> **SECCIÓN DEL DOCUMENTO**
——
Una jubilosa velada con Isabel Bayón

Isabel Bayón y sus músicos en una imagen del estreno de 'Yo soy' en el Teatro Central.

Isabel Bayón y sus músicos en una imagen del estreno de 'Yo soy' en el Teatro Central. / Víctor Rodríguez

 Intenso último día de baile en la Bienal. En los escenarios, dos extraordinarias bailaoras de la misma generación (Granada, con Japón, y Sevilla) y, en el patio de butacas, en los que hemos seguido paso a paso esta gran cita flamenca, mucho cansancio ya cuando nos sentamos, a las once de la noche, en la grada del Teatro Central. Una fatiga que se unía a la ilusión de ver de nuevo a Isabel Bayón en su más pura esencia.
——
> **EXTRACTO DE DATOS**
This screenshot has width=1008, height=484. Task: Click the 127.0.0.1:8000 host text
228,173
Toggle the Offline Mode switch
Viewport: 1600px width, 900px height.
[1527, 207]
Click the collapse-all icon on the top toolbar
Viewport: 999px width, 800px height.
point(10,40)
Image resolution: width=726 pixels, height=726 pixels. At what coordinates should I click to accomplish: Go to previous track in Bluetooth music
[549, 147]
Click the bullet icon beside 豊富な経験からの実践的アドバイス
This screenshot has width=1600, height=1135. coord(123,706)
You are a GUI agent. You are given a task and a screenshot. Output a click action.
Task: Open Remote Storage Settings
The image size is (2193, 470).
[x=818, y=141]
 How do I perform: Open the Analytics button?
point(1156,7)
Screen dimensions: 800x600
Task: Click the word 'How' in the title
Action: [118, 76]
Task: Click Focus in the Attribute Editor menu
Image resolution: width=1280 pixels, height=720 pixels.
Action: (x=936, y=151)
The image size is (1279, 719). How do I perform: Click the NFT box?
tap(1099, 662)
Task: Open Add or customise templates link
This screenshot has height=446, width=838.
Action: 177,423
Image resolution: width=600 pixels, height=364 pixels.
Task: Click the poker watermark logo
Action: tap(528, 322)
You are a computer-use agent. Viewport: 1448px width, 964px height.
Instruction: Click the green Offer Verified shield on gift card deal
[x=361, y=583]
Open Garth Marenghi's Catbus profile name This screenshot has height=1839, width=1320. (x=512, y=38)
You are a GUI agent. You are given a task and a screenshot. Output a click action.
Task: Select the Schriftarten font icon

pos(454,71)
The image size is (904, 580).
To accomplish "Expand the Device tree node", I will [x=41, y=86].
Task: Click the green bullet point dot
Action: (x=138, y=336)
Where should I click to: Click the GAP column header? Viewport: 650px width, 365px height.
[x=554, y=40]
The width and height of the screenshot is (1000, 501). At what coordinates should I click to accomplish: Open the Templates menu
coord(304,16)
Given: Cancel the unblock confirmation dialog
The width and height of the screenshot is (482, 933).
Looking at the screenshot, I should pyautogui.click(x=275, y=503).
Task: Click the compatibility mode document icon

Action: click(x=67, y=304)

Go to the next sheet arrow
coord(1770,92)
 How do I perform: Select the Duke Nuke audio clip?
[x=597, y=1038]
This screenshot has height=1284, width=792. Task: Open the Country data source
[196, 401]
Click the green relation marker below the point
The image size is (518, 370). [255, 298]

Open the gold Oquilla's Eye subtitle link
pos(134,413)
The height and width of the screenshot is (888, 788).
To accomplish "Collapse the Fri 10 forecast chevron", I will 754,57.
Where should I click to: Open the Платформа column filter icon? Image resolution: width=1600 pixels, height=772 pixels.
——
> **TAREA A**
Según la crónica sobre Isabel Bayón, ¿a qué hora se sentó el público en la grada del Teatro Central?
> **TAREA B**
Escribe la continuación de la crónica sobre Isabel Bayón a partir de su última oración.

> **RESPUESTA FINAL A**
A las once de la noche.

> **RESPUESTA FINAL B**
Y no es que no demostrara sus dotes de artista total en sus anteriores trabajos, en Lo real, a las órdenes de Israel Galván y en ese Dju Dju suyo (dirigido también por Galván) que provocó una encendida polémica en el Maestranza, en la Bienal pasada. Es que en Yo soy, además de mostrar su maravillosa danza –tras más de 40 años como artista, Bayón sólo puede bailar bien o mejor aún, porque mal no sabría- logra que nos divirtamos como locos contándonos cosas de su vida y de la vida de toda una generación sevillana. Pero como tiene un enorme conocimiento del flamenco, consigue encantar también a los que los que no pertenecen a ese contexto. A los que, por edad o por venir de otras latitudes, no han oído hablar del programa de radio 'Conozca usted a su vecino', o no se han asustado de pequeños con aquel 'Ay mamaíta mía mía, ¿quién será?'. Todos gozamos igualmente, además de con su baile, con el ritmo endiablado y jubiloso de la escena de los juegos y reímos con la de la enseñanza ('… El codo de Pilar, los brazos de cantiñas, o de soleá, la cabeza arreglá, y las caderas…'), aunque muchos no conozcan a su maestra, la única Matilde Coral, ni haya oído hablar de doña Pilar López.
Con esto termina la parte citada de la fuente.